Matt Williams, of course, played for the Giants, Indians, and Diamondbacks over the course of his career. He was on pace to break Roger Maris's record in 1994 before the strike intervened -- he had 43 homers in just 112 games.  He is now the manager of the Washington Nationals.

Then there is Darren Daulton.  Perhaps it is my background as a catcher as a kid that gives me a soft spot for guys like him and Gary Carter.  I always liked Daulton -- he was hard nosed, got beat up behind the plate, but kept hitting and hitting.  He was nearly never healthy -- he played over 100 games in just 4 seasons, and lead the league in 1992 in RBI.  I think I liked Daulton because I got him as my catcher in a Fantasy League for the 1992 season and he blew away all the projections out there with his crazy season.  

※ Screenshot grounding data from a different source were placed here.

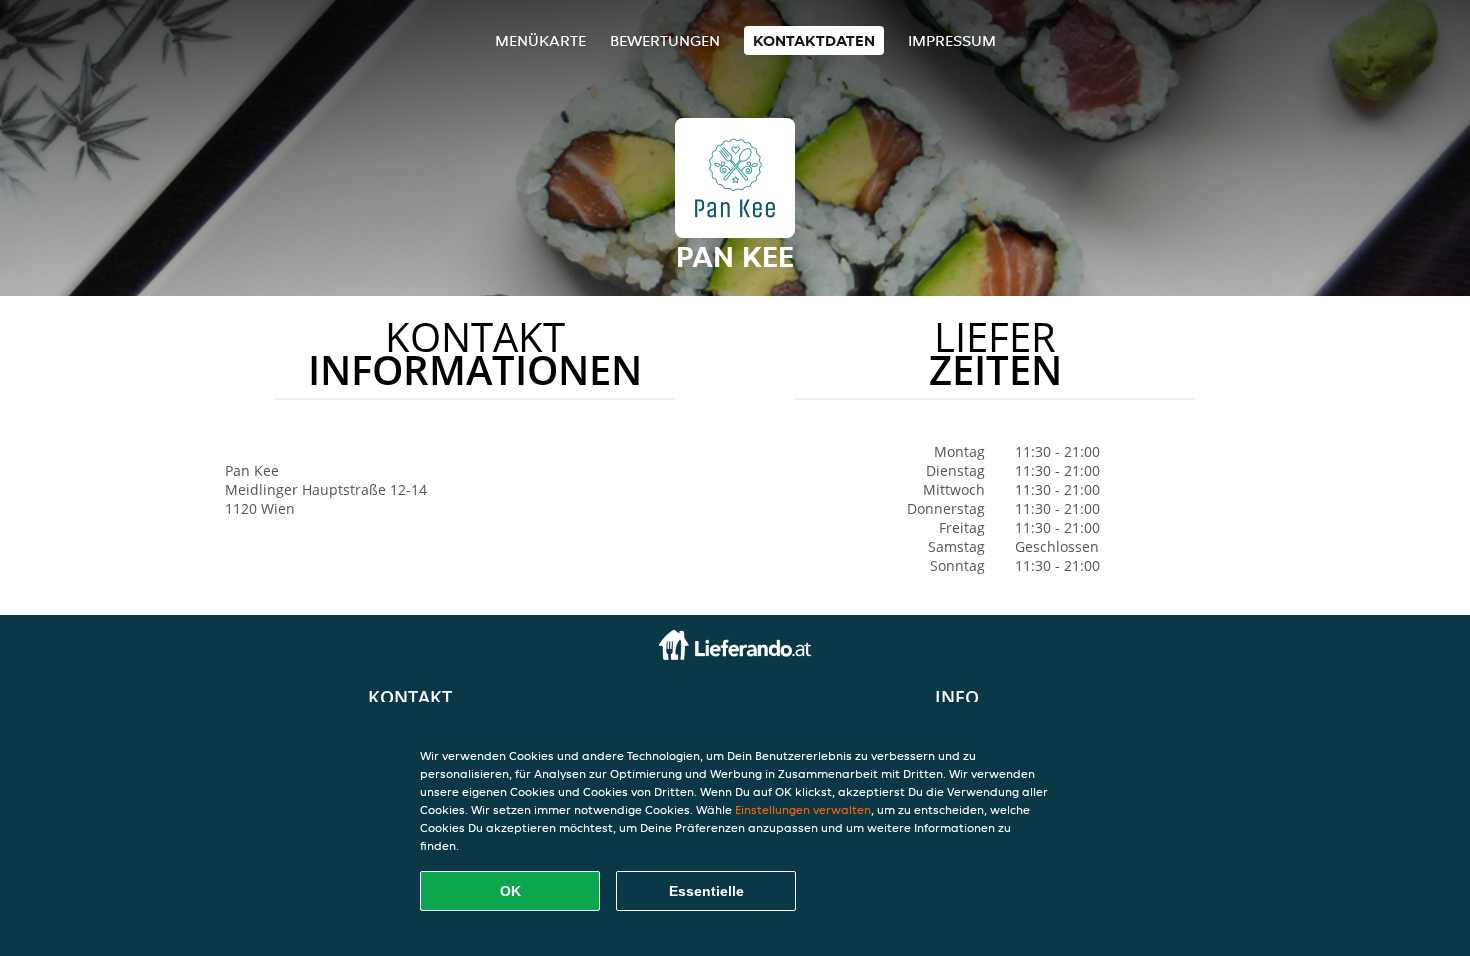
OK (510, 891)
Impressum (952, 40)
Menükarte (540, 40)
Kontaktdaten (814, 40)
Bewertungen (665, 40)
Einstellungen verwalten (803, 809)
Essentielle (706, 891)
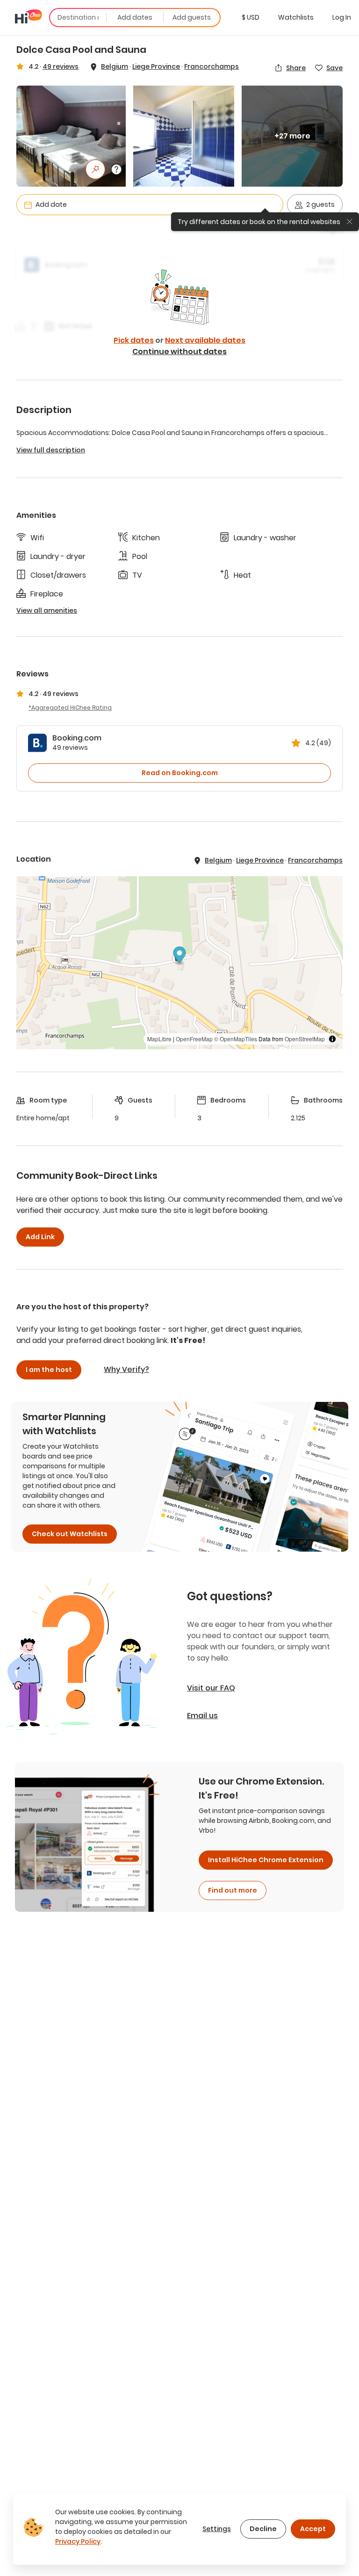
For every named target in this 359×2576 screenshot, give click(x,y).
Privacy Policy (78, 2541)
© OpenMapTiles (235, 1039)
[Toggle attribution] (332, 1039)
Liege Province (156, 66)
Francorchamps (211, 66)
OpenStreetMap (305, 1039)
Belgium (114, 66)
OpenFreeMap (194, 1039)
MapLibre (159, 1039)
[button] (250, 17)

Okay, so that's three autographs.  I did get a fourth:

I graduated high school in 1990.  So, RATT was right in my wheelhouse in terms of music, timing, and all that.  They were a decent band.  They were never, ever Guns N Roses, though.  So, I threw this card at eBay as quickly as I could say, "Round and Round."

Let me know if you want to trade for the cards I've put up or if you are interested in any of the Archives cards.  Thanks for reading.